Ekor orang itu seketika berhenti bergerak. Kedua telinga itu terlihat bergerak setelah menangkap suaranya. Orang itu kemudian menoleh ke arah Ayu. Sesaat Ayu bisa melihat mata kekuningan orang itu mengilat. Seketika manusia setengah singa itu bangkit.
"Kau udah bangun? Akhirnya! Aku udah nunggu dari tadi, lho!"
Ayu sempat khawatir mungkin akan diserang atau diterkam, tapi sepertinya ia salah.
"Aku tadi mau bangunin. Tapi kulihat kau tidur sangat nyenyak sampai ilermu menetes, aku biarkan aja. Kayaknya kamu kelelahan."
Sial. Ayu ingin mengumpat. Dilihat orang lain ketika sedang tidur apalagi ileran itu memalukan. Ia yakin wajahnya waktu tidur pasti jelek.
"Oiya, tadi aku dengar lagu-lagu enak dari concore punyamu. Boleh minta?"
Orang itu menyerahkan ponsel milik Ayu yang masih memutar lagu. Ayu segera mengambil benda itu dan memeriksanya. Jam di ponselnya menunjukkan jam 10.07, kelas kedua telah dimulai. Atensi gadis itu kembali tertuju pada manusia singa di hadapannya yang masih tersenyum ramah. Orang itu sekarang sedang memegang concore.
"Tapi... punyaku ini bukan concore. Aku juga tidak tau cara kirim lagu ke concore," jelas Ayu pada orang itu.
Sekilas orang itu terlihat lesu. Namun kemudian ia kembali bersemangat. "Kalau rekam suaranya bisa?"
"Mungkin? Concore bisa rekam suara?" Ayu balik bertanya.
"Bisa, kok. Ayo, cepat! Aku akan rekam lagunya di concore." Orang itu langsung duduk di rerumputan pendek yang mereka pijaki.
Setelah ikut duduk, Ayu mulai melihat lagu-lagu di daftar putar. "Mau lagu apa?"
"Semuanya."
"Kayaknya susah kalau semua. Makan banyak waktu kalau direkam."

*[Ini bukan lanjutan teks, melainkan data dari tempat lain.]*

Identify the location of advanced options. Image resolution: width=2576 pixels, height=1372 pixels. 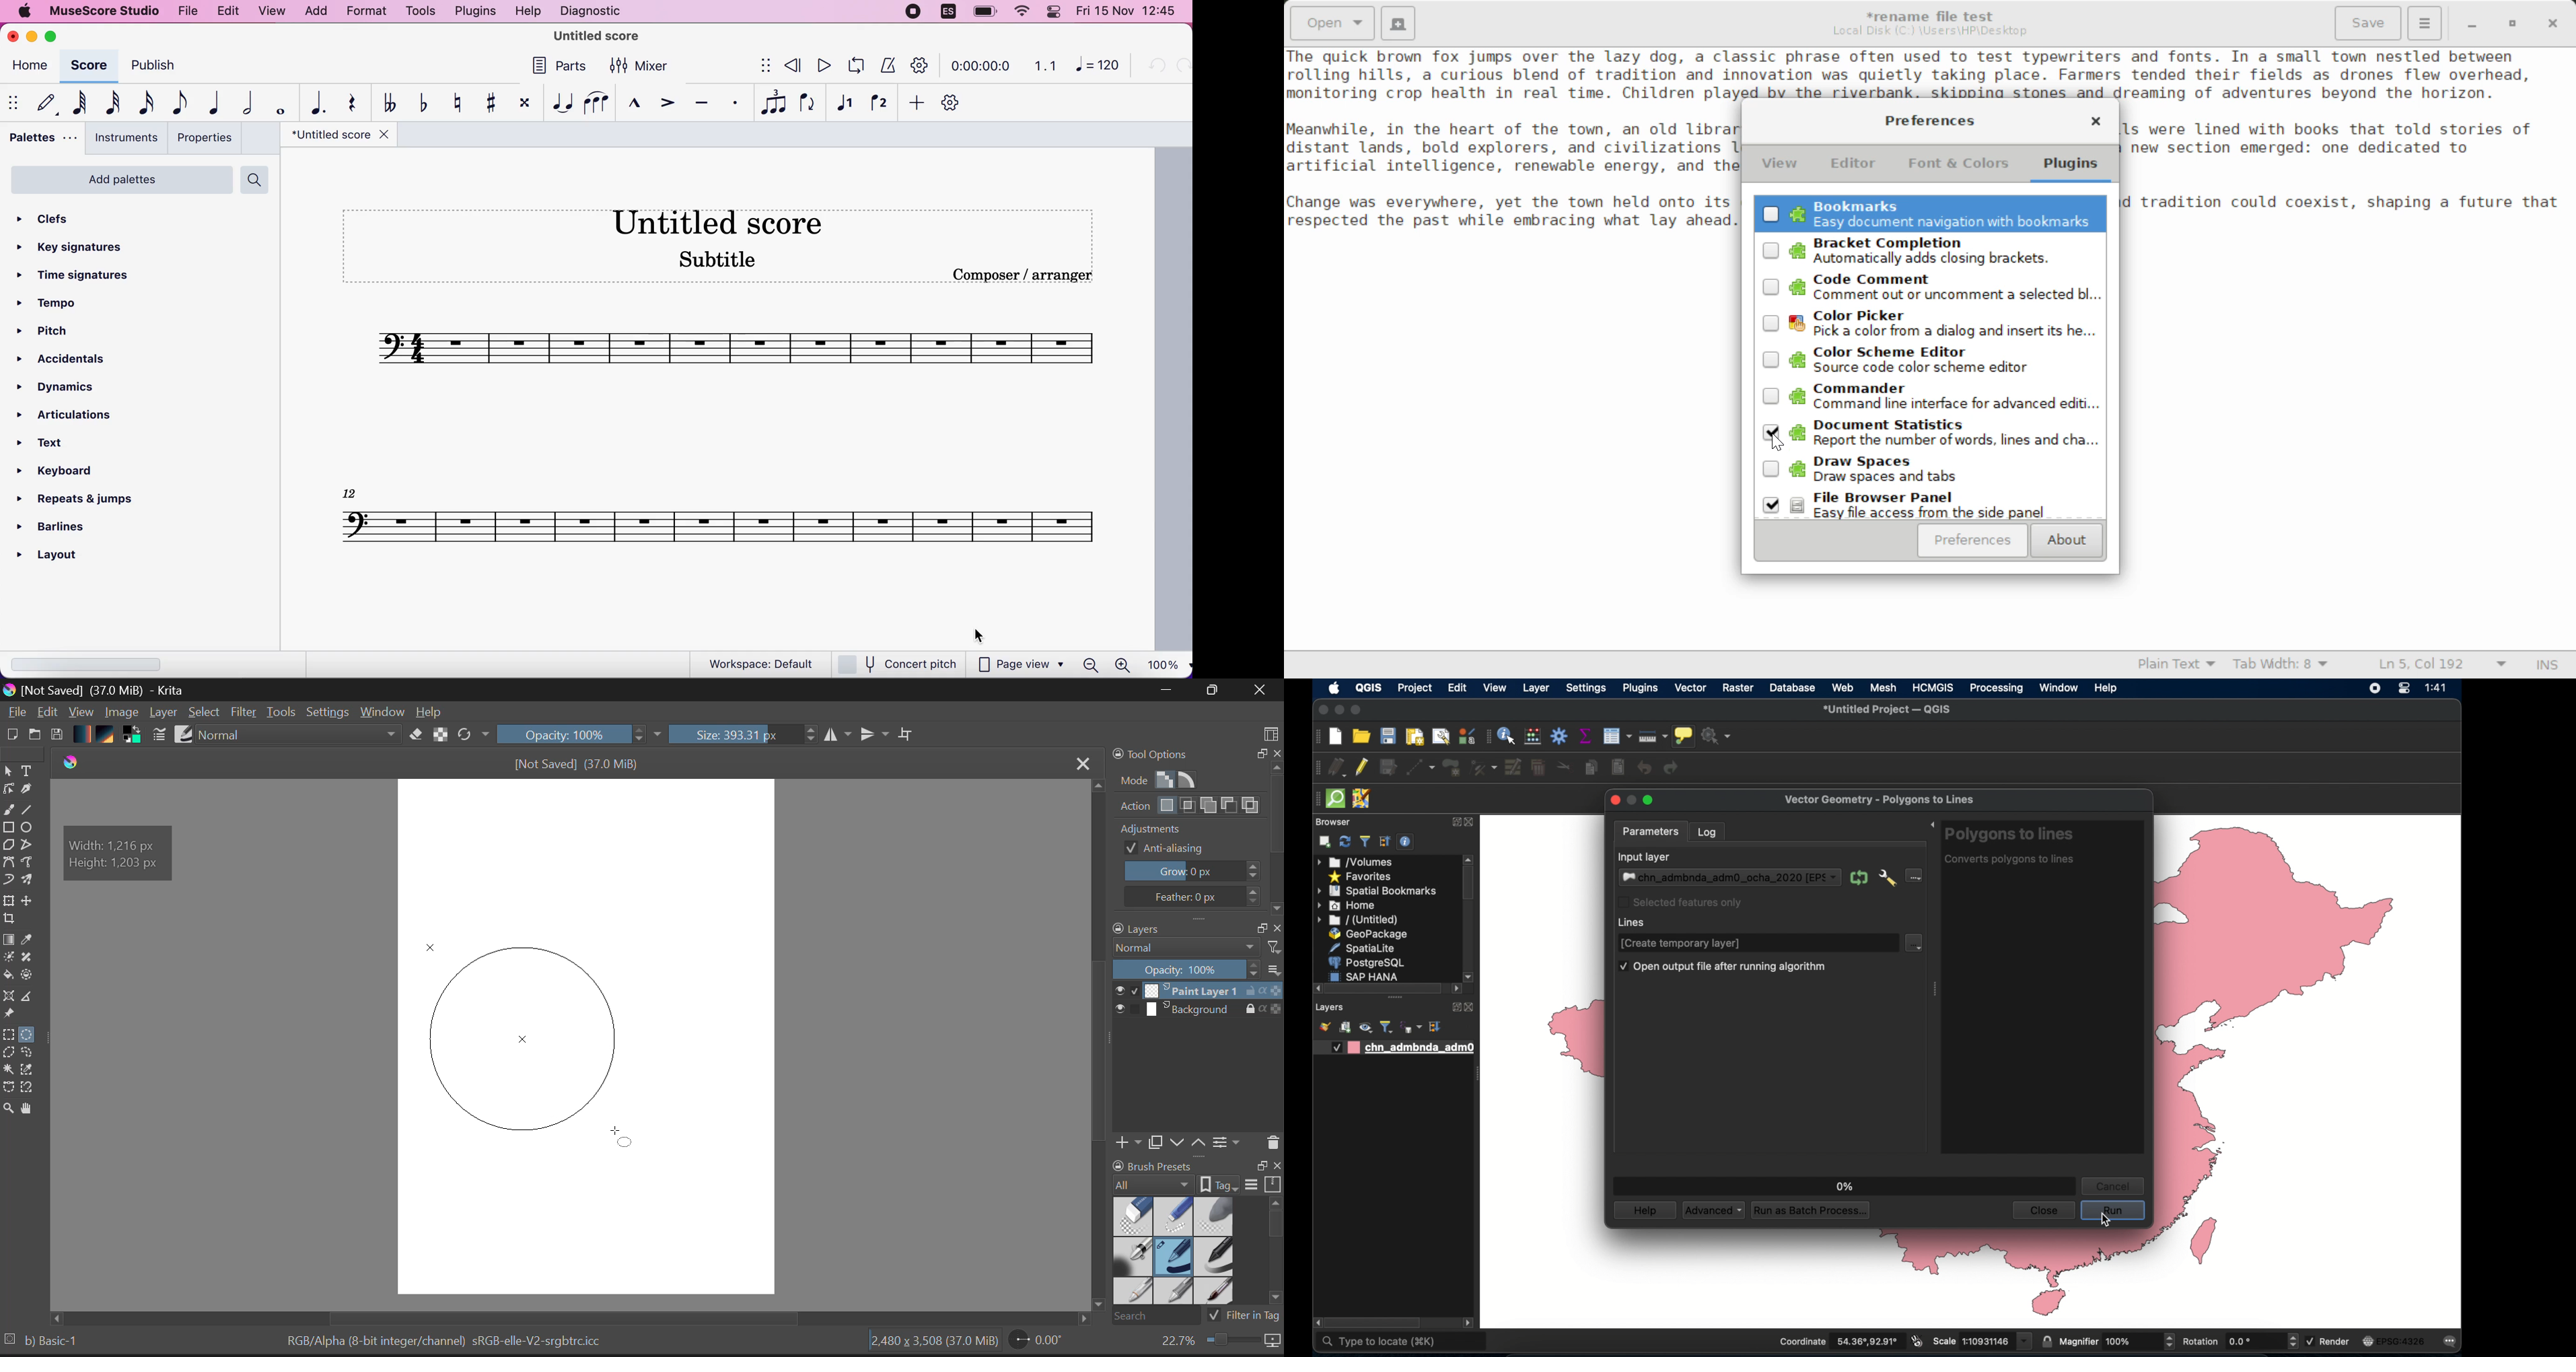
(1888, 878).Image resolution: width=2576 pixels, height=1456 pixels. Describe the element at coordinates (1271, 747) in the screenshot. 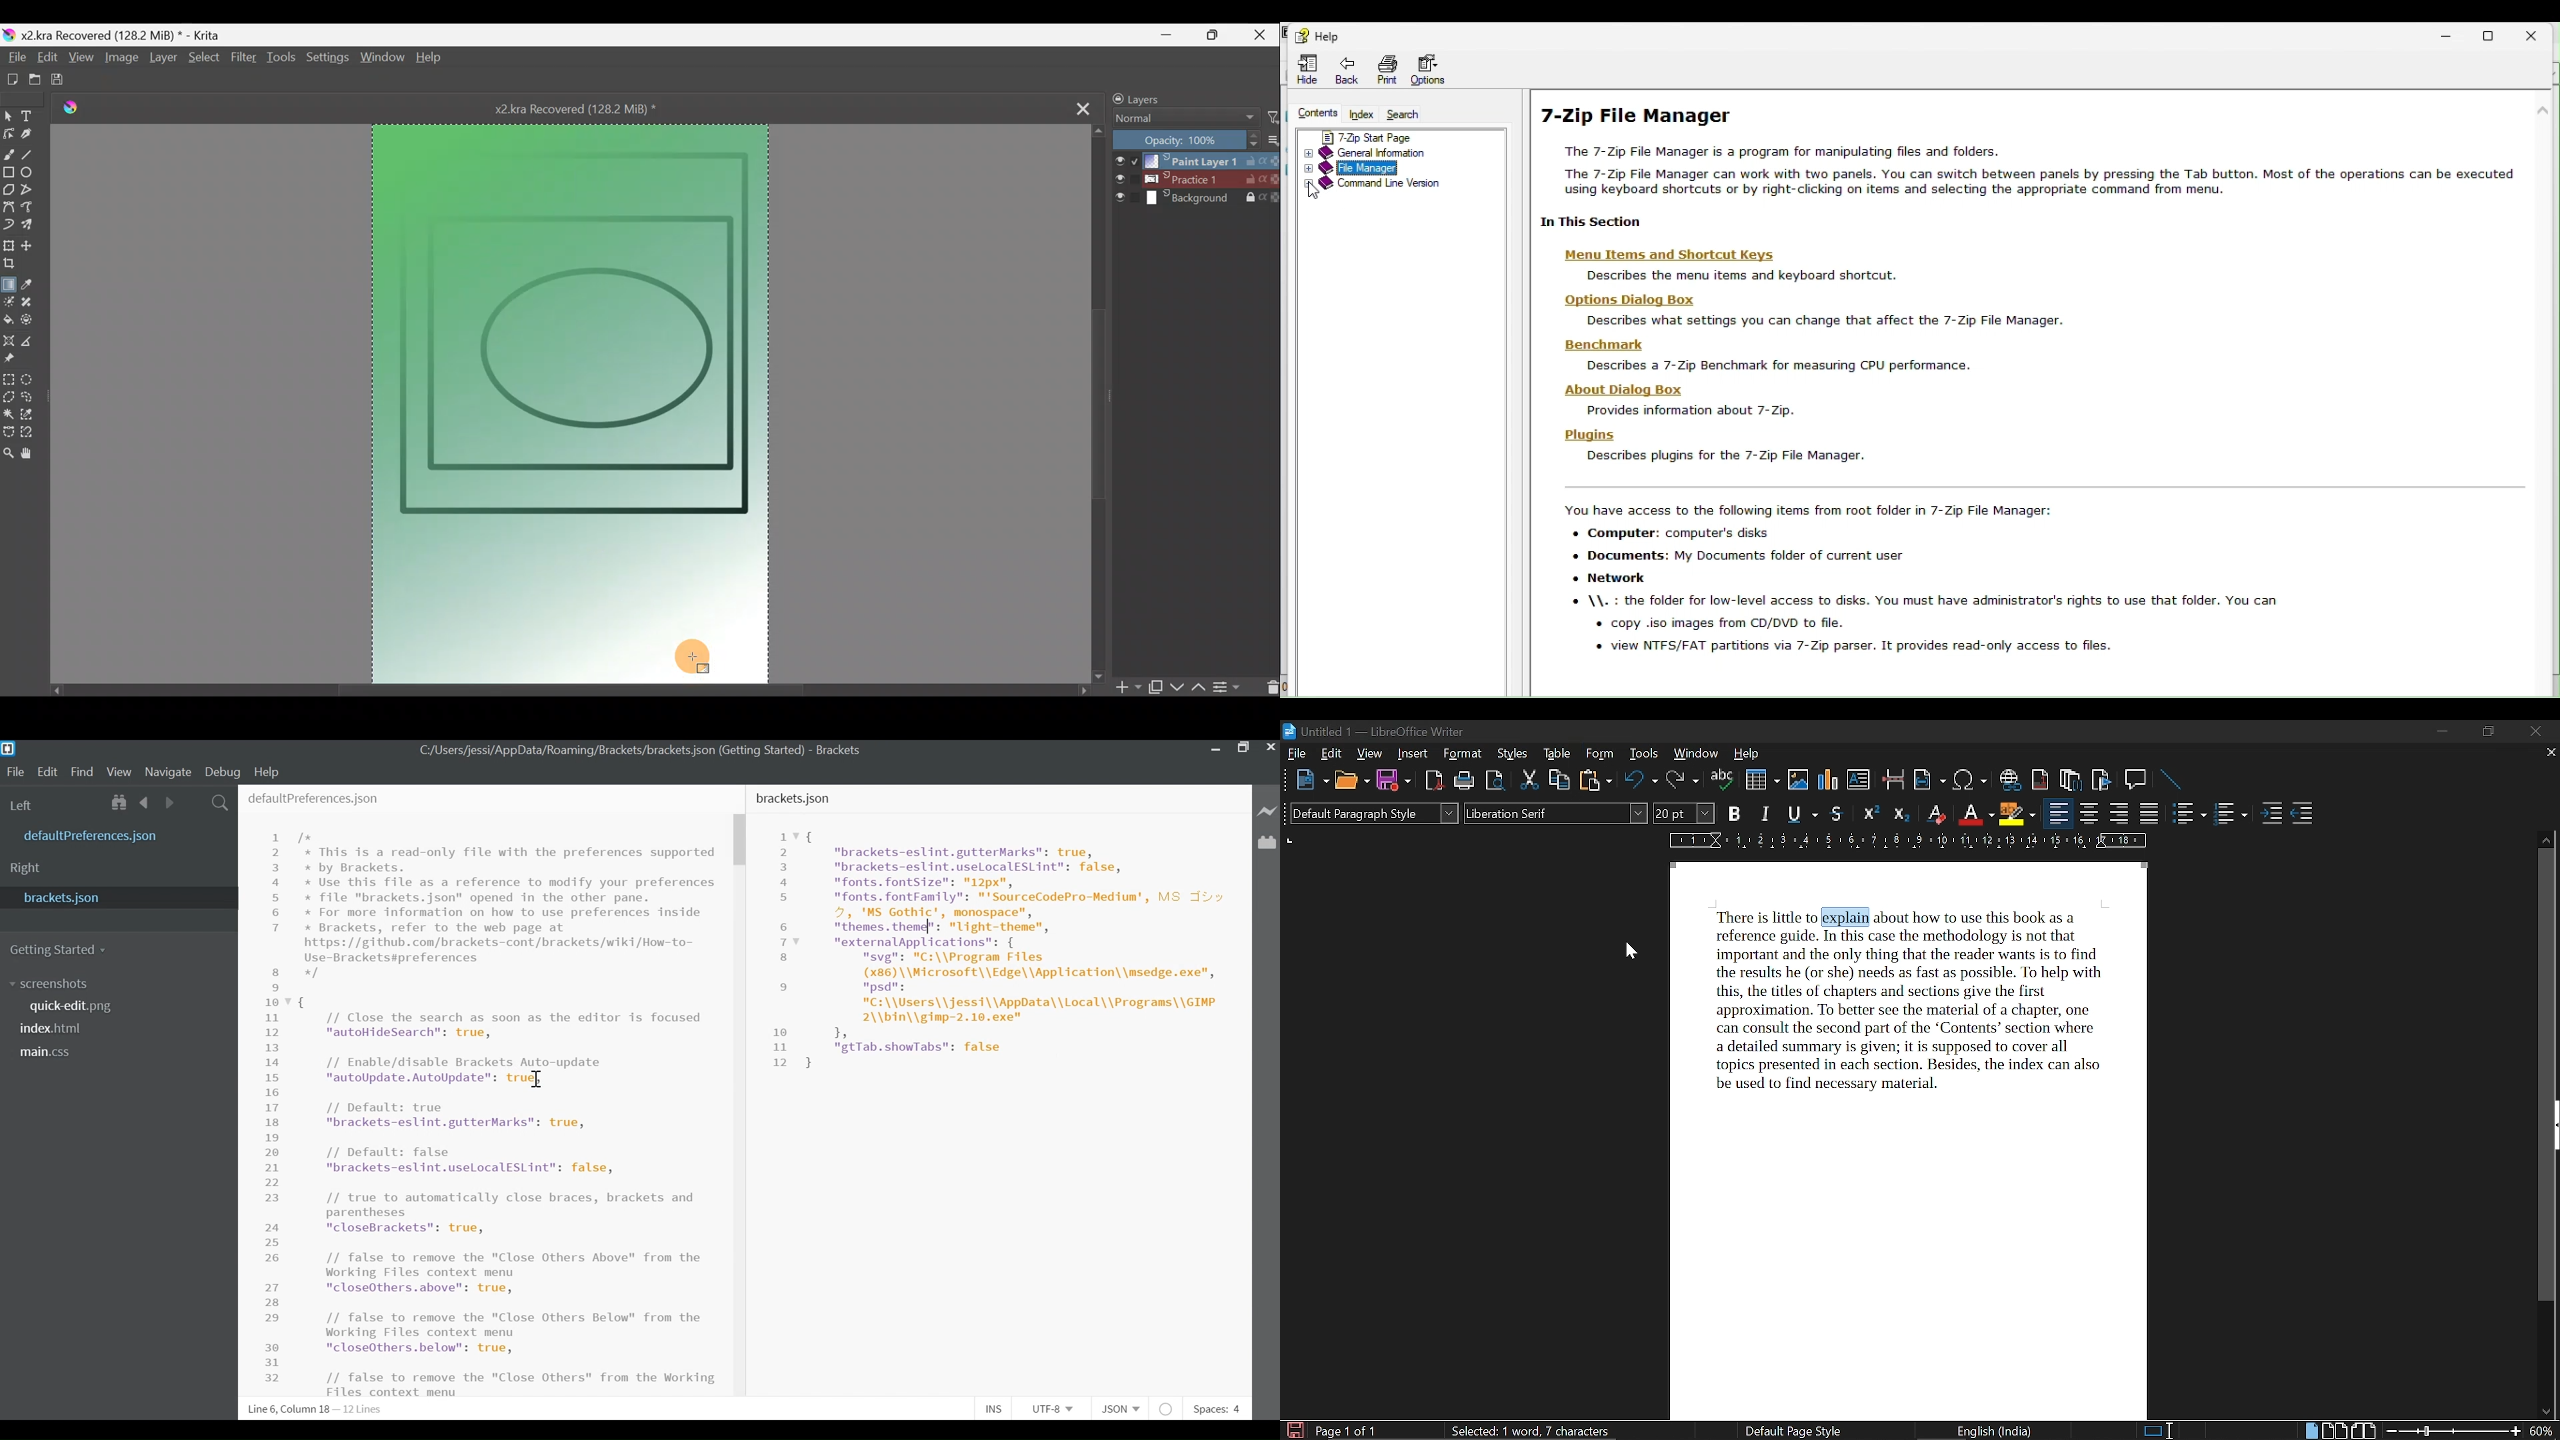

I see `Close` at that location.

"Kalau begitu, aku mau satu lagu yang paling aku suka di situ."
"Lagu apa?"
"Aku ngga ingat liriknya pas lagu itu keputar. Tapi aku ingat nadanya."
Manusia singa itu kemudian mendendangkan lagu yang ia maksud. Ayu meminta untuk mendendangkan bagian chorus saja. Setelah mendengarkan berulang kali, Ayu mulai tahu lagu yang ia maksud. Ayu mencoba menyanyikan lagu yang ia bayangkan.
"Nah, itu! Begitu lagunya!"
Oh. Ternyata lagu 'kopi dangdut'.
Ayu kemudian memutar lagu itu, sementara manusia setengah singa itu merekam menggunakan concore. Selama rekaman, Ayu menangkap Orang itu ikut menggerakkan tubuhnya dengan pelan mengikuti irama lagu itu. Cara orang itu bergerak, terutama ekornya yang selalu mengibas, terlihat cukup lucu bagi Ayu.
Setelah selesai merekam, orang itu mencoba memutar rekamannya. Untung saja mereka berada di tempat yang tidak datangi orang banyak. Rekaman itu terdengar cukup bagus untuk sebuah lagu yang direkam dari perangkat lain.
"Terima kasih banget ya untuk lagunya."
Ayu membalas dengan anggukan. "Sama-sama."
"Oh, aku baru ingat kita tidak kenalan. Kenalin, aku Reo Leonhard." Tangan berkuku tajam terulur ke hadapan Ayu.
Dengan hati-hati, Ayu menjabat tangan itu. "Ayu Anjani."
"Namamu unik. Aku suka! Mulai sekarang, kita berteman ya, Ayu!" Reo memasang senyum lebar, membuat gigi-gigi taringnya terlihat jelas.
Ayu yang melihat pemandangan unik di depannya seketika terdiam. Ia benar-benar belum terbiasa berinteraksi dengan makhluk manusia setengah binatang seperti Reo. Gadis itu kemudian mengangguk sebagai balasan.
Perhatian Ayu tertuju pada pakaian yang dikenakan Reo. Terlihat seperti pakaian siswa Akademi Exentraise. Hanya saja, warna vest yang dia kenakan bukan biru, melainkan hijau. Apakah ada yang membedakan sosok di hadapannya itu dengan dirinya atau teman-temannya yang lain?